▶ Records to process:
^^^^^^^^^^^^^^^^
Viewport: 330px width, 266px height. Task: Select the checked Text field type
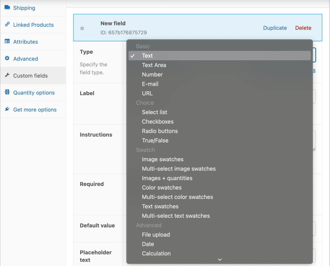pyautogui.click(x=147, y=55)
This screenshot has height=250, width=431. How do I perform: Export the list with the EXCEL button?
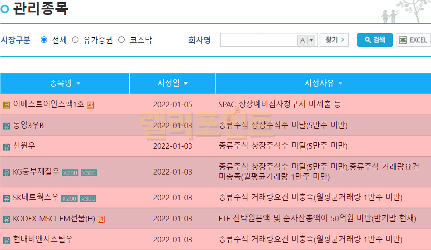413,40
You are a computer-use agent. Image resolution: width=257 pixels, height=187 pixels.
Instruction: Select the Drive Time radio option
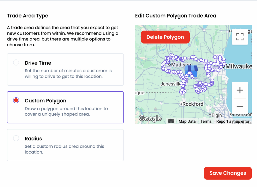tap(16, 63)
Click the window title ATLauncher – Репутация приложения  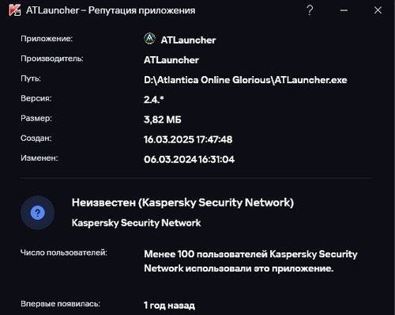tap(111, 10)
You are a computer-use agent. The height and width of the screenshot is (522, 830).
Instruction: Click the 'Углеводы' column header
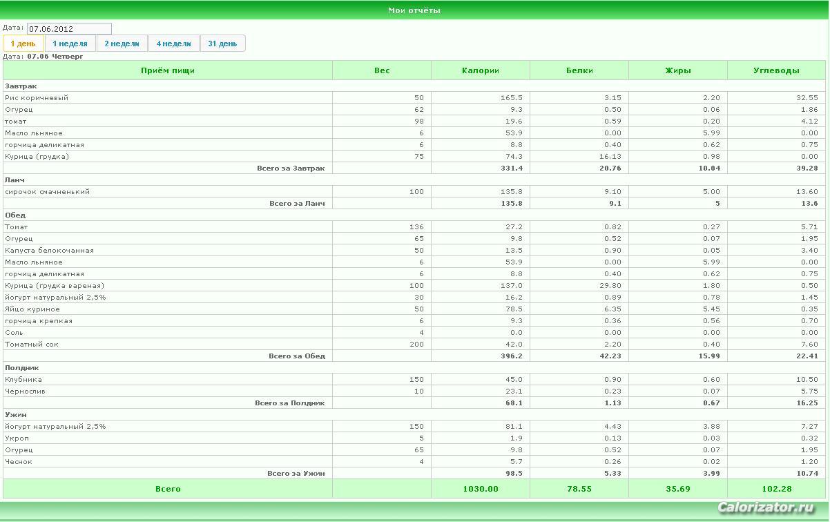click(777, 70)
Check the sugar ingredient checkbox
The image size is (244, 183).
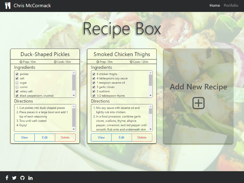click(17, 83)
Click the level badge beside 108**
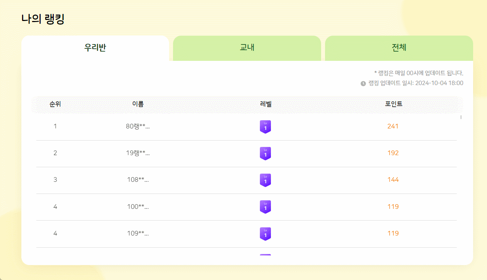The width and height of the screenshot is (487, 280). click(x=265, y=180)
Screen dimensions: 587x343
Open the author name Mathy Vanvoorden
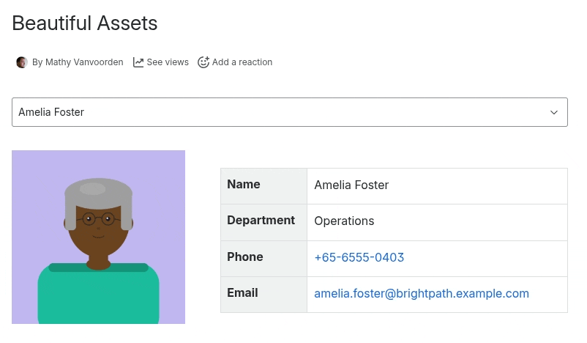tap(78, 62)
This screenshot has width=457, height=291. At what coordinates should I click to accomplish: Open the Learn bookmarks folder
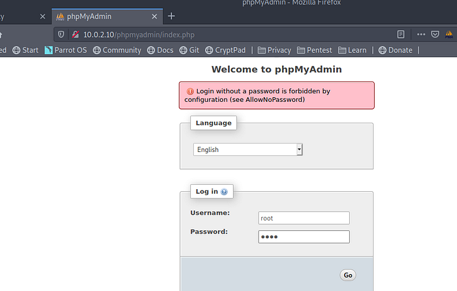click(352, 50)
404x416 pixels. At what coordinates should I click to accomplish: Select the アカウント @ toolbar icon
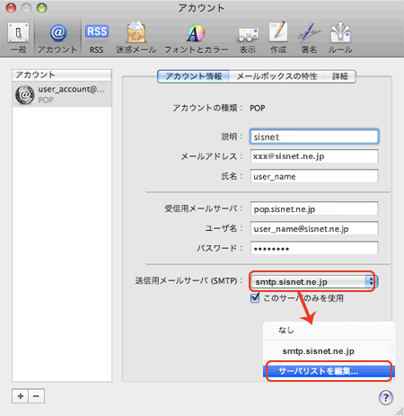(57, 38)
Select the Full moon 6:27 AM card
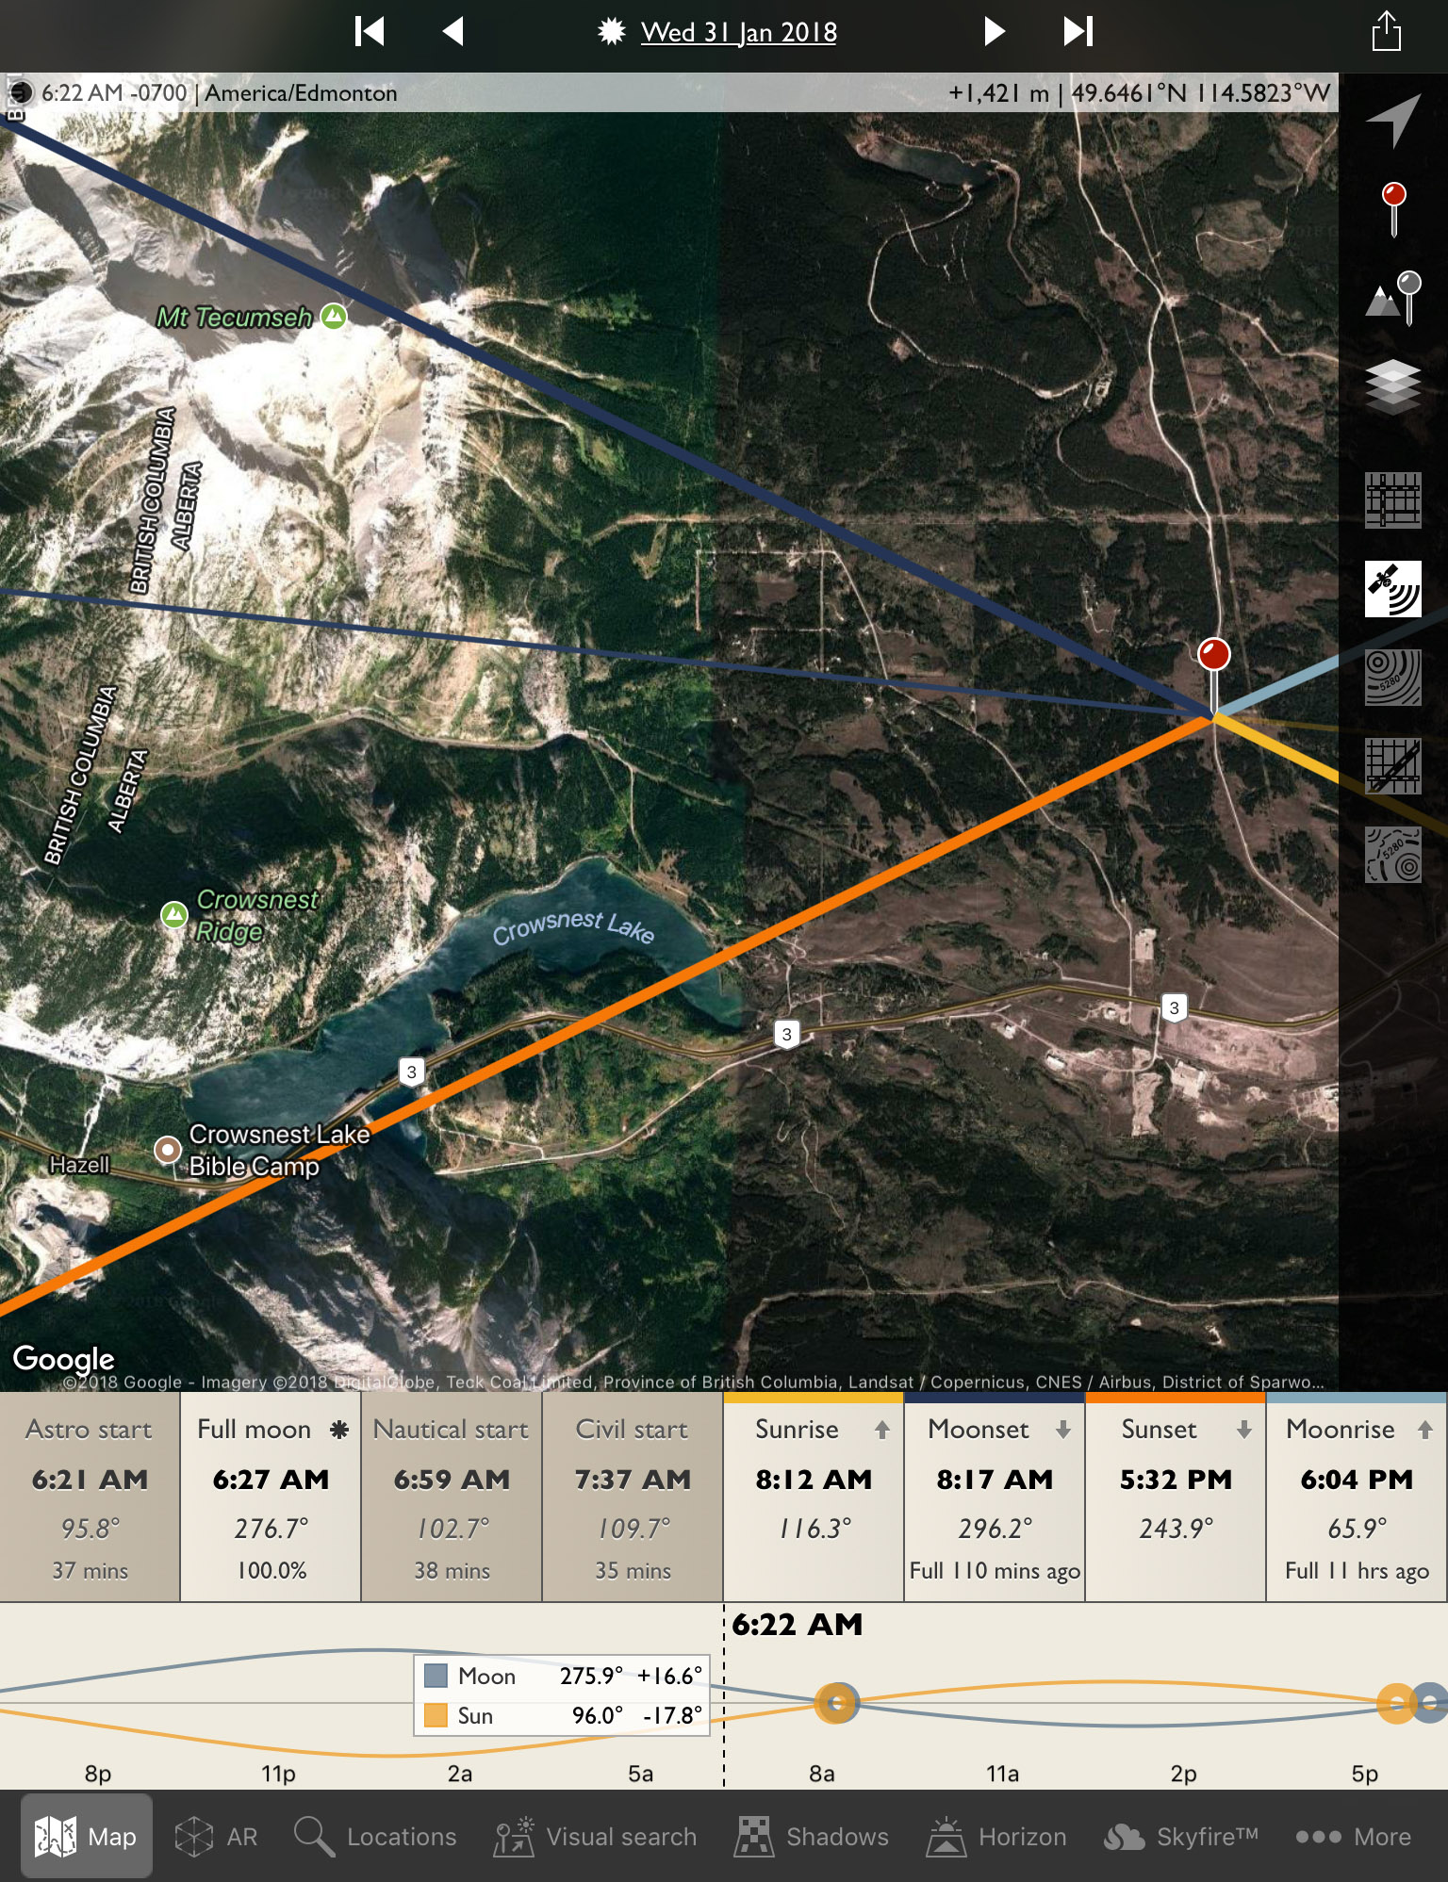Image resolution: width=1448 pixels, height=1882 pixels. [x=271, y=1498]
^^^^^^^^^^^^^^^^
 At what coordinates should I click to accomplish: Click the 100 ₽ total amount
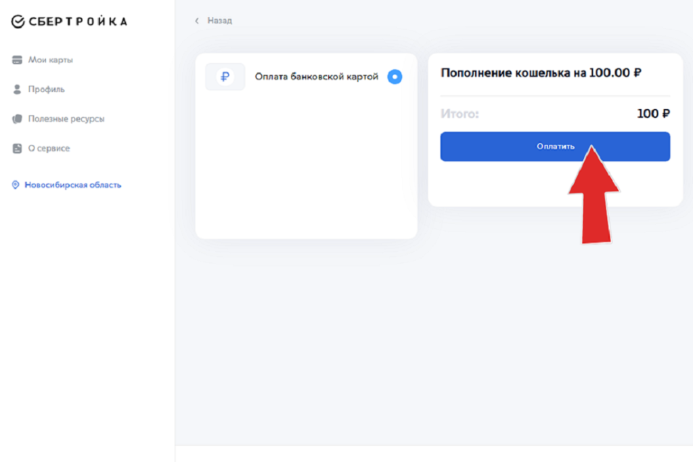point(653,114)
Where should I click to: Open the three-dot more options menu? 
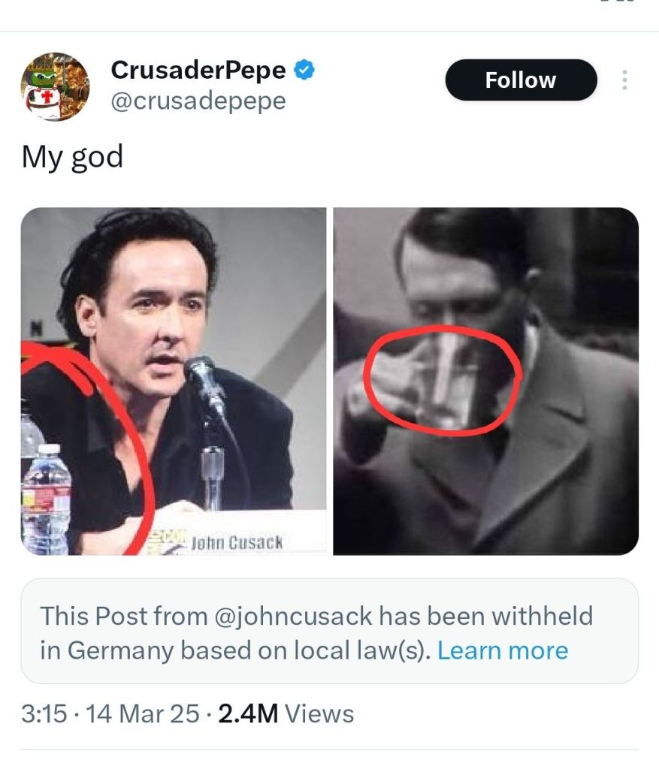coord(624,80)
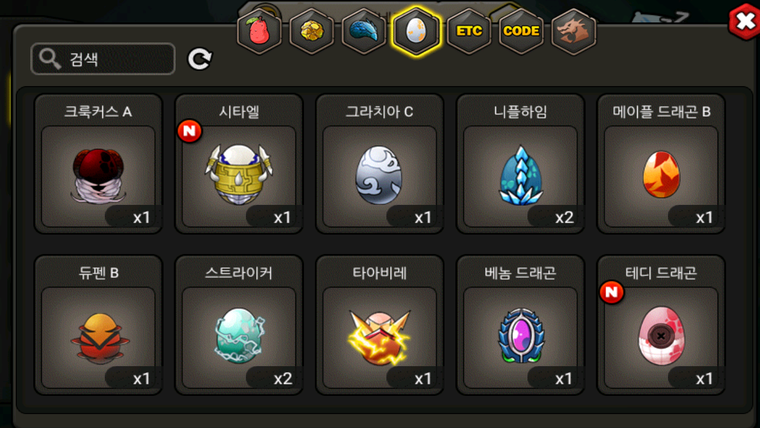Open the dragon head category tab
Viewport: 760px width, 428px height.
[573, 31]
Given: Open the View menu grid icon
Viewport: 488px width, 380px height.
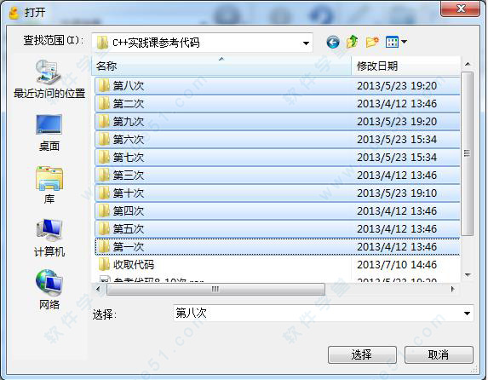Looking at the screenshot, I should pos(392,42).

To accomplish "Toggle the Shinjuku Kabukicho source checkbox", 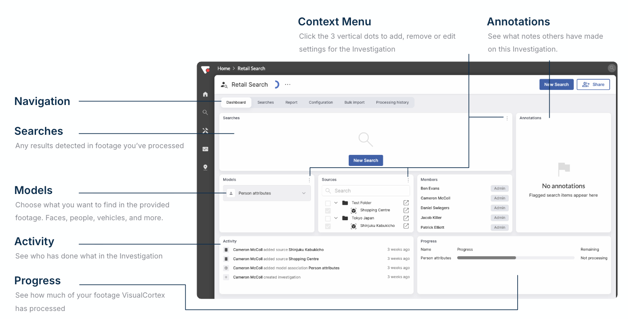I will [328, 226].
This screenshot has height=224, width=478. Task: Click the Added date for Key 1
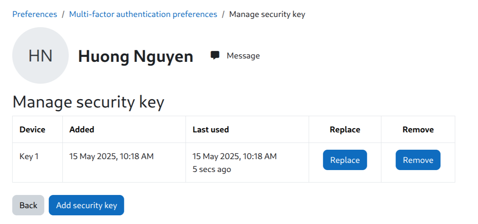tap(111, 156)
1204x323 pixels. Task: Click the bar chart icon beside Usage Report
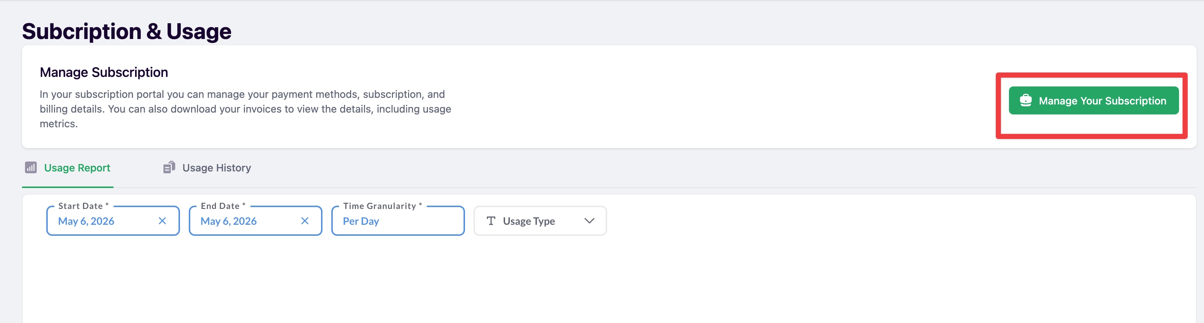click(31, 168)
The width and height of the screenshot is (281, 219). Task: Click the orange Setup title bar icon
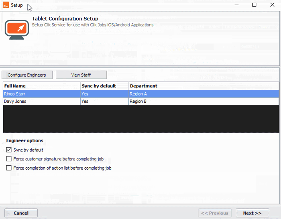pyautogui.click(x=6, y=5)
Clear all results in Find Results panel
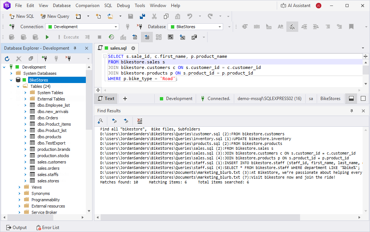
^^^^^^^^^^^^^^^^
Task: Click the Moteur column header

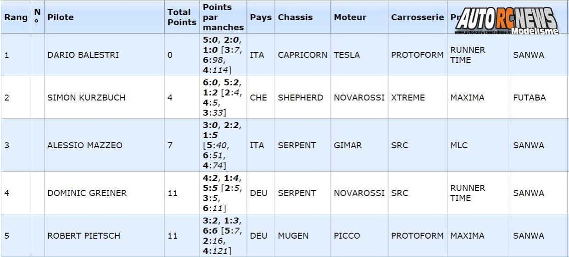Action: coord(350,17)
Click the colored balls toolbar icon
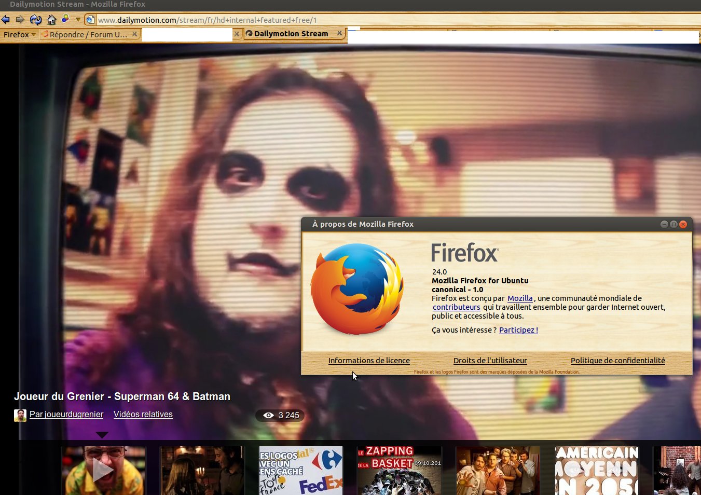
^^^^^^^^^^^^^^^^
▶ What the task asks: Every line above that holds the word "agent" should be copied out.

▶ Result of the task:
You are a computer-use agent. Image resolution: width=257 pixels, height=187 pixels.
You are a computer-use agent. The height and width of the screenshot is (522, 830).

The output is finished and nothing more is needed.